The Sladmore Gallery Ltd
Meisonnier was born in Lyon and was originally apprenticed to a pharmacist before persuading his parents, under the recommendation of Jules Potier, to study art. He was admitted to the studio of Leon Cogniet.
Meisonnier’s art was chiefly genre painting. He worked mainly on a small scale but with intense detail. He was famous for his scenes documenting the Napoleonic campaigns and military life such as ‘The Emperor at Solferino’(1863). His sculpture was only discovered after his death during two retrospectives in 1893 in Paris. He was a meticulous painter and took immense care in his depictions of nature.
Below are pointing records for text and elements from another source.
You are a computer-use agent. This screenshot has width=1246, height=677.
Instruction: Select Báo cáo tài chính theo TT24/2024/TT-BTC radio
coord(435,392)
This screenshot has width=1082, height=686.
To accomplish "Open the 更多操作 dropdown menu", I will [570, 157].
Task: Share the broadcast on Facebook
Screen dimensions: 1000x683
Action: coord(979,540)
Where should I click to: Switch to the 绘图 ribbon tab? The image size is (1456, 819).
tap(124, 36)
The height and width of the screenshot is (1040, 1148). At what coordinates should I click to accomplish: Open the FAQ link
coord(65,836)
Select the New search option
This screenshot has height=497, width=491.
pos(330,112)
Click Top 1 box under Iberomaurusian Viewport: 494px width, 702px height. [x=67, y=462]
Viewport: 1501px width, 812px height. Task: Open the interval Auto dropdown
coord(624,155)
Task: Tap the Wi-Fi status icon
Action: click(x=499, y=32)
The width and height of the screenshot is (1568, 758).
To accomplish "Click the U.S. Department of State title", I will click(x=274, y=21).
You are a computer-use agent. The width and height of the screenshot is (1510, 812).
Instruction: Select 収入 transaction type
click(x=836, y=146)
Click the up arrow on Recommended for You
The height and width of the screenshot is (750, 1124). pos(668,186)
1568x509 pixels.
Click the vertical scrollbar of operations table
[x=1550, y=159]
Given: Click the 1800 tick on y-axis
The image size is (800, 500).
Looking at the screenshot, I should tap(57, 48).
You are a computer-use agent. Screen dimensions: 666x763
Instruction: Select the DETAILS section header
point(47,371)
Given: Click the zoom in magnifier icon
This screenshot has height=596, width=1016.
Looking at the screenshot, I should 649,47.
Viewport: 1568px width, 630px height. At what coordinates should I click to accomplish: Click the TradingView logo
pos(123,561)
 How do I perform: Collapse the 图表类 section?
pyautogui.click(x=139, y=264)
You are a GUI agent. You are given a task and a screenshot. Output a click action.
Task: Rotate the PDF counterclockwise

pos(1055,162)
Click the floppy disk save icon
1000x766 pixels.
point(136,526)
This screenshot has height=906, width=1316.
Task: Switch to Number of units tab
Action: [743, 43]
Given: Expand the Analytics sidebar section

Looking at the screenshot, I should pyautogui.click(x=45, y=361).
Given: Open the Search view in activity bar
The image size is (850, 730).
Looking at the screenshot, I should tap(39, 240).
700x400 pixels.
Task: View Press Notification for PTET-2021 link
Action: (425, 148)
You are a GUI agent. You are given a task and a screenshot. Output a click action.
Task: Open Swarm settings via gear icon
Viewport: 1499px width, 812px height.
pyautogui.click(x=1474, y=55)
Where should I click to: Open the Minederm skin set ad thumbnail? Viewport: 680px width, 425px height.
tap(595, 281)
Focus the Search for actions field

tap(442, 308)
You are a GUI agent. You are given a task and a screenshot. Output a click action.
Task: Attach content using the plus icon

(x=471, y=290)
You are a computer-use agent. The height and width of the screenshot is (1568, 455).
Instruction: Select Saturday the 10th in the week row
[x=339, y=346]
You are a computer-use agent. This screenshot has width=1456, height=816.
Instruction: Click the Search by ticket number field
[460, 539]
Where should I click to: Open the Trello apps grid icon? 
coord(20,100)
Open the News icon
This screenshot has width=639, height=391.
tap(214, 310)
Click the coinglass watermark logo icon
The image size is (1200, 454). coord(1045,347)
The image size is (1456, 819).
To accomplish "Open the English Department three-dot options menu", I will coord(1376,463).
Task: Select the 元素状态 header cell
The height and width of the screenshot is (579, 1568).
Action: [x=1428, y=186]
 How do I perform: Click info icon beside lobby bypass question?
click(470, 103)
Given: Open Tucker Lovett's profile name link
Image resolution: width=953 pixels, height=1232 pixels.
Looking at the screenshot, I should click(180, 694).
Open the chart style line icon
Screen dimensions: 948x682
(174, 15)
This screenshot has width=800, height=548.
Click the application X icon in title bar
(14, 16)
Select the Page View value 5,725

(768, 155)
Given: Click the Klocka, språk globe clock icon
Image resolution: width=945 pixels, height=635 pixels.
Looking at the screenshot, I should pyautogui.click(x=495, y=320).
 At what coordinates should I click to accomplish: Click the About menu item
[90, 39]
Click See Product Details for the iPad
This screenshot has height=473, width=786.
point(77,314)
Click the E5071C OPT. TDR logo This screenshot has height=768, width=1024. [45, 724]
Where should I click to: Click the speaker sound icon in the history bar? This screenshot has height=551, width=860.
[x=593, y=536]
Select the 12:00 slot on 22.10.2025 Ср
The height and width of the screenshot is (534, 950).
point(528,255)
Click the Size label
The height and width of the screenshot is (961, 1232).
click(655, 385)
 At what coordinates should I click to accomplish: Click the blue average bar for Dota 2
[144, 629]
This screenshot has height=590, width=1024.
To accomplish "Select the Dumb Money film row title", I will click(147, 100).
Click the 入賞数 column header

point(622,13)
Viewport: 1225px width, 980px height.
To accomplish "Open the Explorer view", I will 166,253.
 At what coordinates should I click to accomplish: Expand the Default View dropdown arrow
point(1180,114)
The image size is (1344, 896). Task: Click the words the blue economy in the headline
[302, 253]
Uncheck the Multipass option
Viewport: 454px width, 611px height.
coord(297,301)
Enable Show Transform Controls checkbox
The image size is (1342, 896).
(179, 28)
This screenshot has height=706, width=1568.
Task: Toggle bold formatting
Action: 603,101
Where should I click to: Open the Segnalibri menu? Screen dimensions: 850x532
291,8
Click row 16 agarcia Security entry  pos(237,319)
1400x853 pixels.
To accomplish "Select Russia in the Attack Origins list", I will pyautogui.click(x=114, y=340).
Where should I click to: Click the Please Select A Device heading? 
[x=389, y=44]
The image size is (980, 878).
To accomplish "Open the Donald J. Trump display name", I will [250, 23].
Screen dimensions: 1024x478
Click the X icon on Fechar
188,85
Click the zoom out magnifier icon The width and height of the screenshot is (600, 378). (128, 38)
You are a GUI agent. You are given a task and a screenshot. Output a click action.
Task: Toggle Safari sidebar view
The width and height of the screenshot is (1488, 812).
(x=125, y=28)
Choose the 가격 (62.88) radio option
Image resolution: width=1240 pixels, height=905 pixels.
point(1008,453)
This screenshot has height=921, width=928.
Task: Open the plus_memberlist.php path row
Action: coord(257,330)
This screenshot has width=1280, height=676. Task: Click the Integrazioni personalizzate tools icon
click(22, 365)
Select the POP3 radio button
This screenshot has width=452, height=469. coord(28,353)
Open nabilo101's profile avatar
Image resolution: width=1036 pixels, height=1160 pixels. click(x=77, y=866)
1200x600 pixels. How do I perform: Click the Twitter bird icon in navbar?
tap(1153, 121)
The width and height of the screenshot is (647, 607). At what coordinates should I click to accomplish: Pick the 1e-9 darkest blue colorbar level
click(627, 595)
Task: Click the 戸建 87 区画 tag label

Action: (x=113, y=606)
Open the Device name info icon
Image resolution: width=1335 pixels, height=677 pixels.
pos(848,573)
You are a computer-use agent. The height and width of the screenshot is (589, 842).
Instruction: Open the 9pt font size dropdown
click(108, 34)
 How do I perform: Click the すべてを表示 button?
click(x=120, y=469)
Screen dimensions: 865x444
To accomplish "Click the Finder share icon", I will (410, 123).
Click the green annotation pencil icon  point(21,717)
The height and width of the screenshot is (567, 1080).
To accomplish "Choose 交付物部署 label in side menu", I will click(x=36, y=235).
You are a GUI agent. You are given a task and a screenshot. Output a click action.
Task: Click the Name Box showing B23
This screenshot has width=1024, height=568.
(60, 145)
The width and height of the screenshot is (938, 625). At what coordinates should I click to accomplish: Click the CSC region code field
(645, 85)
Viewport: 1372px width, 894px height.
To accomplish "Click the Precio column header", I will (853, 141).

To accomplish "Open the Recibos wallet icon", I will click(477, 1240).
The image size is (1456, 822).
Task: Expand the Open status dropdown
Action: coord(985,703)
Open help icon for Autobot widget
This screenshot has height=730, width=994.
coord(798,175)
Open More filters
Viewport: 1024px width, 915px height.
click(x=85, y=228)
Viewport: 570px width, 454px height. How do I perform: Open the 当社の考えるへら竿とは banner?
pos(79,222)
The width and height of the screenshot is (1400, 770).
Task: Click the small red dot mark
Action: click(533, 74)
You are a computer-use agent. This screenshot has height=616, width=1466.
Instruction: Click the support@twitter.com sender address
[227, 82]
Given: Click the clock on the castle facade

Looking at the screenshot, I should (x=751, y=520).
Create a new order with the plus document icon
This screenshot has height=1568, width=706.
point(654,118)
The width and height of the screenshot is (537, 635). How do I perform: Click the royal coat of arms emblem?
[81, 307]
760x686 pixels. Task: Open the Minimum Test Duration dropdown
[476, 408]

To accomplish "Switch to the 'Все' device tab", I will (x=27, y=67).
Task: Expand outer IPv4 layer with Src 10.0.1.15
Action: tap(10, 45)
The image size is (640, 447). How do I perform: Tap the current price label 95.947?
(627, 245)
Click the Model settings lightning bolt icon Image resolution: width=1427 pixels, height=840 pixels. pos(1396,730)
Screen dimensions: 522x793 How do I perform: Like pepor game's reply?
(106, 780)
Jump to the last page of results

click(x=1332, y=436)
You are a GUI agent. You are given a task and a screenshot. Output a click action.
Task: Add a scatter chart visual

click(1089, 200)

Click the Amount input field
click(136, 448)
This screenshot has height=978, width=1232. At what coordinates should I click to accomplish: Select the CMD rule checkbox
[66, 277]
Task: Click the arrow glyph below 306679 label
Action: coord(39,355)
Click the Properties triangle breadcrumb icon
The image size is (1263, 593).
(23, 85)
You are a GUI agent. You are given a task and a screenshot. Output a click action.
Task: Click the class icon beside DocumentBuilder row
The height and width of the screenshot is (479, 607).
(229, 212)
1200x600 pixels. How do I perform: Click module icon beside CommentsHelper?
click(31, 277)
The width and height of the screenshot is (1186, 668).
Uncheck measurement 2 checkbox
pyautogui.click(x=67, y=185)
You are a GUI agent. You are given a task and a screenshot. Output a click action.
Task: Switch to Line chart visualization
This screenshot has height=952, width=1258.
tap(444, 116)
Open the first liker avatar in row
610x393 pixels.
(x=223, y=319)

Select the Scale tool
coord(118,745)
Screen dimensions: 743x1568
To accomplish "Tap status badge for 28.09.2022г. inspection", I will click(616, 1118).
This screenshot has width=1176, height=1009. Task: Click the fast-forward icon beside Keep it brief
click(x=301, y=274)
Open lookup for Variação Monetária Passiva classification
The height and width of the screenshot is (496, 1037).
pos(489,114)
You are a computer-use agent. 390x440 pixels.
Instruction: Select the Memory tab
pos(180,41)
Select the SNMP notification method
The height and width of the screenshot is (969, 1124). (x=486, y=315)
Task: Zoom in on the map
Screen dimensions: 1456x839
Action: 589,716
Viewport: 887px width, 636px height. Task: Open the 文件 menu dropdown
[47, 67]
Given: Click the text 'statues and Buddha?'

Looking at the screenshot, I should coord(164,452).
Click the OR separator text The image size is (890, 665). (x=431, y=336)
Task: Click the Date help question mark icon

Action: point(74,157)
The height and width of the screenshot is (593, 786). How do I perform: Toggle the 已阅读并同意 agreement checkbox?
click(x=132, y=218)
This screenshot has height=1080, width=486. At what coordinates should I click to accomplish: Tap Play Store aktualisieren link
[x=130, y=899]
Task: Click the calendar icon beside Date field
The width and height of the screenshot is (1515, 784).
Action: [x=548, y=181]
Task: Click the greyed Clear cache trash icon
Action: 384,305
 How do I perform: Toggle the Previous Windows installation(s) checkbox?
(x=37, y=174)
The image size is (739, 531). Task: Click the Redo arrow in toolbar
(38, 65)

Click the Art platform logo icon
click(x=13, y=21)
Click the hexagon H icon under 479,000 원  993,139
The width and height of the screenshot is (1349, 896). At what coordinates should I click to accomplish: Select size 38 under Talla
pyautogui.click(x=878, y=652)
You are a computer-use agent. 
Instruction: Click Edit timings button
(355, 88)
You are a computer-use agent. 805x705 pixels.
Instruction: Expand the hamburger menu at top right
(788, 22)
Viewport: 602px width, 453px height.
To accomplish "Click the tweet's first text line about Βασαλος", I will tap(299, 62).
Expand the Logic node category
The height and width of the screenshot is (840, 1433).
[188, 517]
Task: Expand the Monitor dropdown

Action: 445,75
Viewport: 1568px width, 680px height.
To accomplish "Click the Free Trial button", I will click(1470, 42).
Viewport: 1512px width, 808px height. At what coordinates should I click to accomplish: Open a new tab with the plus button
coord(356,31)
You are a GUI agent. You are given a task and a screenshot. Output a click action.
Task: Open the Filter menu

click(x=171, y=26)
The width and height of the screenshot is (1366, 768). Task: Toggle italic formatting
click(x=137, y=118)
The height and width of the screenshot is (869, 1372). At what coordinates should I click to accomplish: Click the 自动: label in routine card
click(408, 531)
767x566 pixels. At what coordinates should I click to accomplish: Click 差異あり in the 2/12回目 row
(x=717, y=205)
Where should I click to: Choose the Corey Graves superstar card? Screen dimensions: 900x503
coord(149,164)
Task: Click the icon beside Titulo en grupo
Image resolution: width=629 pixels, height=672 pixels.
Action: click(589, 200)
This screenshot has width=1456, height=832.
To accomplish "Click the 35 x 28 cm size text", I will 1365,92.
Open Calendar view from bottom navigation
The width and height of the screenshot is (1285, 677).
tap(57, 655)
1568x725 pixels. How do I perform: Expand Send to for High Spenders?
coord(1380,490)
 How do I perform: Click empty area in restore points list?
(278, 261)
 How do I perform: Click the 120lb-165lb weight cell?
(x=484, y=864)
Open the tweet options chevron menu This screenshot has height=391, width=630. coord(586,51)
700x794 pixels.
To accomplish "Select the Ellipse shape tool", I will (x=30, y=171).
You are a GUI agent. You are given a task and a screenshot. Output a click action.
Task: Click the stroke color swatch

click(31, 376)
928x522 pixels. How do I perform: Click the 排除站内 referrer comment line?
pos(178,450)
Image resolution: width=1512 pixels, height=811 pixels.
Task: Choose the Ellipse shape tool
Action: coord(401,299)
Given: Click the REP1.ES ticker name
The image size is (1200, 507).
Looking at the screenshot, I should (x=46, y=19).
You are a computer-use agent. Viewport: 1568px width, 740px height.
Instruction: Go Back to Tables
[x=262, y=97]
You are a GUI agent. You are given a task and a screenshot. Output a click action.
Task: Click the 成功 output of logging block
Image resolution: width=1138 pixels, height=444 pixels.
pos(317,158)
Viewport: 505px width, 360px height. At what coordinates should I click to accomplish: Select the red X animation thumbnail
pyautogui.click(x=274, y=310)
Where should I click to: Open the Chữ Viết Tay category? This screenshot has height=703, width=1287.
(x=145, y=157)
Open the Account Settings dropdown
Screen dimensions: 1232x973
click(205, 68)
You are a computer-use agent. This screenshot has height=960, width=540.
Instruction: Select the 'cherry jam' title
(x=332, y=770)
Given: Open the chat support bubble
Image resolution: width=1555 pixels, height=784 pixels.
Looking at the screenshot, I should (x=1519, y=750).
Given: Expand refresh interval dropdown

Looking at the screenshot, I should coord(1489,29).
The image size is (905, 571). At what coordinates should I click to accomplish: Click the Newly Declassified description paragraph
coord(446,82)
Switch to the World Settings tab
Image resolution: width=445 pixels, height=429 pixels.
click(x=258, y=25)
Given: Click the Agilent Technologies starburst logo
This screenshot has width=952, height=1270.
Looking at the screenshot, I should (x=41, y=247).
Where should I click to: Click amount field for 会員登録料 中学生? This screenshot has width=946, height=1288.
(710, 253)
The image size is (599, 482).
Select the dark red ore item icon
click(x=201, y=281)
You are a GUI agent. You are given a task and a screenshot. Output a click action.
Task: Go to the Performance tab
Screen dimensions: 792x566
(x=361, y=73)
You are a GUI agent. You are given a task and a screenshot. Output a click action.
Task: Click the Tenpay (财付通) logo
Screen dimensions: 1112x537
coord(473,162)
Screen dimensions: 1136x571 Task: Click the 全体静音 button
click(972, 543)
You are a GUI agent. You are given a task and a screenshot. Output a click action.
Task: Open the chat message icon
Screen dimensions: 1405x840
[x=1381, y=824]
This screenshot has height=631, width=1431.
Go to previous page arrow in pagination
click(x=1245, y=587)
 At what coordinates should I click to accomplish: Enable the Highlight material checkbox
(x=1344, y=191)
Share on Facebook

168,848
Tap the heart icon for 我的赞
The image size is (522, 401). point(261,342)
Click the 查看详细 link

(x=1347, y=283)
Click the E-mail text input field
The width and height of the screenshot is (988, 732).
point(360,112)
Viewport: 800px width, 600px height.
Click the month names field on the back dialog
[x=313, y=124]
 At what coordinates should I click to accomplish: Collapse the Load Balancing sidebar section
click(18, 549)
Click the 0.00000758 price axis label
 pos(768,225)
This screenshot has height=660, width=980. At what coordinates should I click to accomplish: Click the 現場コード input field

It is understood that whilst he did indeed sculpt from as early as 1840, such work as was made and preserved was considered by the artist himself as a part of the painting process and therefore not exhibited at the Salon, but are likely to have been the first art created on a subject from which the painting would later derive. The artist married the sister of a fellow painter, Steinheil, in 1838 and began to achieve significant Salon recognition around the same time. It was, however, it was Meissonier’s attachment to the Imperial staff of Napoleon III, during the 1870s and his role as colonel of an improvised infantry regiment accompanying the Emperor on his Italian campaign, which led to a number of his most remarkable works of art. Between theses two landmarks Meisonnier worked intensely (some painting remained works in progress for as long as ten years) and made regular, but not prolific, Salon contributions. He was awarded 1st Class Medals in 1843 and 1844 and Medals of Honour at the Great Exhibitions. In 1846 he was made Knight of the Legion d’Honneur and thence progressed up the ranks to receive the Grand Croix in 1889. In 1883 Meisonnier became president of the Great National Exhibition and in the following year the Petit Gallery in Paris exhibited around 150 of his works in the largest exhibition of his lifetime. He took on presidency of the ‘new’ salon: The Société Nationale des Beaux-Arts in 1885.